TRANSPLANTATION FÉCALE ?
Une étude clinique pilote suggère que la transplantation d’un microbiome intestinal sain permet d’améliorer le métabolisme du glucose chez des hommes obèses atteints d’un syndrome métabolique.
DÉSÉQUILIBRE BACTÉRIEN
Il est maintenant clairement démontré que les centaines de milliards de bactéries qui vivent dans notre intestin, ce qu’on appelle le microbiome intestinal, sont des partenaires indispensables au maintien d’une bonne santé. Ce rôle important est bien illustré par les nombreuses études qui montrent que des déséquilibres dans la composition de ce microbiome participent au développement de nombreuses pathologies, en particulier l’obésité et le diabète de type 2. Par exemple, des souris nées et maintenues en conditions stériles, et qui n’ont donc pas de microbiome intestinal, ne développent pas d’obésité même si elles consomment de grandes quantités de calories. Il est aussi, par ailleurs, possible de faire grossir des souris minces simplement en leur transplantant le microbiome intestinal de souris obèses et, à l’inverse, de stopper le gain de poids de souris obèses en remplaçant leur microbiome par celui de souris minces.
Chez les humains, la comparaison des microbiomes intestinaux provenant de personnes minces et obèses montre des différences notables, en particulier la présence d’un microbiome moins diversifié chez les obèses. Ces observations suggèrent donc que le type de bactéries composant la flore intestinale pourrait influencer le développement de l’obésité et, par conséquent, les désordres métaboliques qui découlent de l’excès de poids (l’hyperglycémie, par exemple).
TRANSPLANTATION FÉCALE
L’importance du microbiome pour le fonctionnement adéquat du métabolisme suggère qu’il serait possible de corriger les désordres métaboliques provoqués par l’obésité en modifiant la composition de microbiome des personnes obèses. La méthode utilisée pour réaliser cette modification est relativement simple, mais tout de même assez spectaculaire : des selles fraîches, qui contiennent l’ensemble des bactéries intestinales, sont tout d’abord récoltées de donneurs en bonne santé et testées pour s’assurer de l’absence de microorganismes pathogènes. Elles sont par la suite suspendues dans une solution saline et administrées au malade à l’aide d’une sonde naso-gastrique (pour atteindre le petit intestin) et les bactéries peuvent par la suite s’implanter au niveau du côlon et prendre la place, au moins temporairement, du microbiome de la per- sonne malade. Ce type de transplantation fécale est déjà utilisé pour traiter les infections récurrentes à C. difficile et les résultats sont tout à fait remarquables, avec jusqu’à 90 % de guérison sans effets secondaires, ni récidives.(
AMÉLIORER LE MÉTABOLISME DU SUCRE
Un groupe de recherche néerlandais a récemment utilisé cette technique pour déterminer si la transplantation d’un microbiome provenant d’une personne en bonne santé pouvait améliorer le métabolisme de personnes obèses affectées par le syndrome métabolique (une condition caractérisée entre autres par une hyperglycémie, une hypertension et un excès de gras abdominal).
Ils ont recruté 38 hommes obèses (IMC = 35, tour de taille = 121 cm) et présentant des anomalies métaboliques (glycémie à jeun élevée) et les ont jumelés de façon aléatoire avec des personnes en bonne santé qui servaient de donneurs de selles.
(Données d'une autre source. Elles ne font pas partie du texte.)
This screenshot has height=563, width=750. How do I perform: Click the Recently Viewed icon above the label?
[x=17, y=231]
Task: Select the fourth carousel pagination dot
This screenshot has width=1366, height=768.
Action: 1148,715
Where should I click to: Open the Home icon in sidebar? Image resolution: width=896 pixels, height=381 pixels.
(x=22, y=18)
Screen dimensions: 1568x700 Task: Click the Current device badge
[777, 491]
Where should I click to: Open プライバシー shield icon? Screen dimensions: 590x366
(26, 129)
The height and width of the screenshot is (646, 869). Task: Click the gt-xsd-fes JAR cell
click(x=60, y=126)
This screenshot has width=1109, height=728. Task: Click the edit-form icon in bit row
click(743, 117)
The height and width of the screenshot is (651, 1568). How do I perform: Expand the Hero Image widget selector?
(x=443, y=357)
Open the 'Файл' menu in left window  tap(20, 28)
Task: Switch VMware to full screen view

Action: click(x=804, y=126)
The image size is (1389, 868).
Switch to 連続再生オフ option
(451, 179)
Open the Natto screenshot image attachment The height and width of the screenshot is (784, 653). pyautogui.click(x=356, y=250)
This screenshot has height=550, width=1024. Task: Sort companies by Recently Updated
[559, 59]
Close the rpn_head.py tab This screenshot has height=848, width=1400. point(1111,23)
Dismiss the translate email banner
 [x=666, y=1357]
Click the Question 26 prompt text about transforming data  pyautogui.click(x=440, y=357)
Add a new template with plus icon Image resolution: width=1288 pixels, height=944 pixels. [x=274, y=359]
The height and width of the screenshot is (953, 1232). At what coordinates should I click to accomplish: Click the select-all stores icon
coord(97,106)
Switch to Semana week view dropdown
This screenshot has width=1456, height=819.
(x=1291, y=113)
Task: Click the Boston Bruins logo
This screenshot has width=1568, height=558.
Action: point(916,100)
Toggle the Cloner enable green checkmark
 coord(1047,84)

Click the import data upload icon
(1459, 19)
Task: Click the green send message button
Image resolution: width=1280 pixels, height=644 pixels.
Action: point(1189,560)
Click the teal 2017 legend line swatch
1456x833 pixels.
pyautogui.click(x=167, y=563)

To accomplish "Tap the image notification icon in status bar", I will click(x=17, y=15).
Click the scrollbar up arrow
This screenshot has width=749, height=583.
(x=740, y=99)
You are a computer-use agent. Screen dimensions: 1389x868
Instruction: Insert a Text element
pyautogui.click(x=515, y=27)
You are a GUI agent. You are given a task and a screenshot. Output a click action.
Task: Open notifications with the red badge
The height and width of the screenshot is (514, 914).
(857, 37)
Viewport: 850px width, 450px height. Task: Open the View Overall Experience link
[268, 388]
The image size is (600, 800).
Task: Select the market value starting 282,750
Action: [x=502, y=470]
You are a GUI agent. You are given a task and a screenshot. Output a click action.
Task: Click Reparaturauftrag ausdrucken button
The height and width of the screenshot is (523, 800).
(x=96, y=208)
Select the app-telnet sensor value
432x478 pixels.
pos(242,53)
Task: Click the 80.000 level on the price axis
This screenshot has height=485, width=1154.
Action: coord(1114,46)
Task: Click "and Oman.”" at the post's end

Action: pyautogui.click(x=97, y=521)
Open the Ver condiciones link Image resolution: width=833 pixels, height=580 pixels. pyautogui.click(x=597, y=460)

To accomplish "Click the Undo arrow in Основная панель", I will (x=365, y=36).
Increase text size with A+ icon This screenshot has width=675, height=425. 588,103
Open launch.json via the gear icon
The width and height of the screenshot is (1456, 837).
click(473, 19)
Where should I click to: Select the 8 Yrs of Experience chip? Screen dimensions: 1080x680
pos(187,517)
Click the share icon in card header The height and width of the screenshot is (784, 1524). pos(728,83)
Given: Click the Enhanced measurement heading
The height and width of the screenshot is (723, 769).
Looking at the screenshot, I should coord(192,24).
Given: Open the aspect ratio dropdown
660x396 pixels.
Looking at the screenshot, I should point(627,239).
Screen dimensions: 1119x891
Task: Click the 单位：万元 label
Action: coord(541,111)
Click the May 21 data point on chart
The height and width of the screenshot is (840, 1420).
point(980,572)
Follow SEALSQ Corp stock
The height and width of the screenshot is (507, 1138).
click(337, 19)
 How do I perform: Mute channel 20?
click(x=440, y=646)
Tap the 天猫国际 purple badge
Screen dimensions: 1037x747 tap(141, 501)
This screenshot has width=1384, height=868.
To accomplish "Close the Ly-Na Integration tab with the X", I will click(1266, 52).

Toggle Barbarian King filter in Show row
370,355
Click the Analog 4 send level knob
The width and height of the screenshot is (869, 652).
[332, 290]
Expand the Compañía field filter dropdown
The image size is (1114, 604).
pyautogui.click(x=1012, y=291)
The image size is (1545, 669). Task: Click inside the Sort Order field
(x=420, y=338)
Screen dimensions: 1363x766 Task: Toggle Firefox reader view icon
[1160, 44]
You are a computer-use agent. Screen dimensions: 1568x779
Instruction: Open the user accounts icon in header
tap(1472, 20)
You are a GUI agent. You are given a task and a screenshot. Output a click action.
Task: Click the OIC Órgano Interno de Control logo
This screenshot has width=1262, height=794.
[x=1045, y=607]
Six semaines après la transplantation, des échantillons sanguins et de selles ont été prévelés pour déterminer l’impact de la transplantation sur la glycémie et la composition du microbiome.
Les résultats sont intéressants : les scientifiques ont noté que 50 % des personnes obèses ayant reçu une transplantation fécale présentaient une diminution de la résistance à l’insuline (un important facteur de risque de diabète) et une modification parallèle de la composition de leur microbiome intestinal. Cette différence de réponse semble liée à l’état initial du microbiome des patients avant le début de la procédure, car une analyse plus poussée a montré la présence d’une flore intestinale moins diversifiée chez les non-répondants que chez ceux qui avaient répondu positivement au traitement.(
Globalement, ces résultats suggèrent donc que la transplantation fécale représente une stratégie valable pour améliorer le métabolisme des personnes obèses. Par contre, beaucoup de travail reste à faire, non seulement pour adapter cette approche aux personnes non répondantes, mais aussi parce que les améliorations notées dans l’étude étaient transitoires, avec un retour aux conditions de départ trois mois après la transplantation des selles.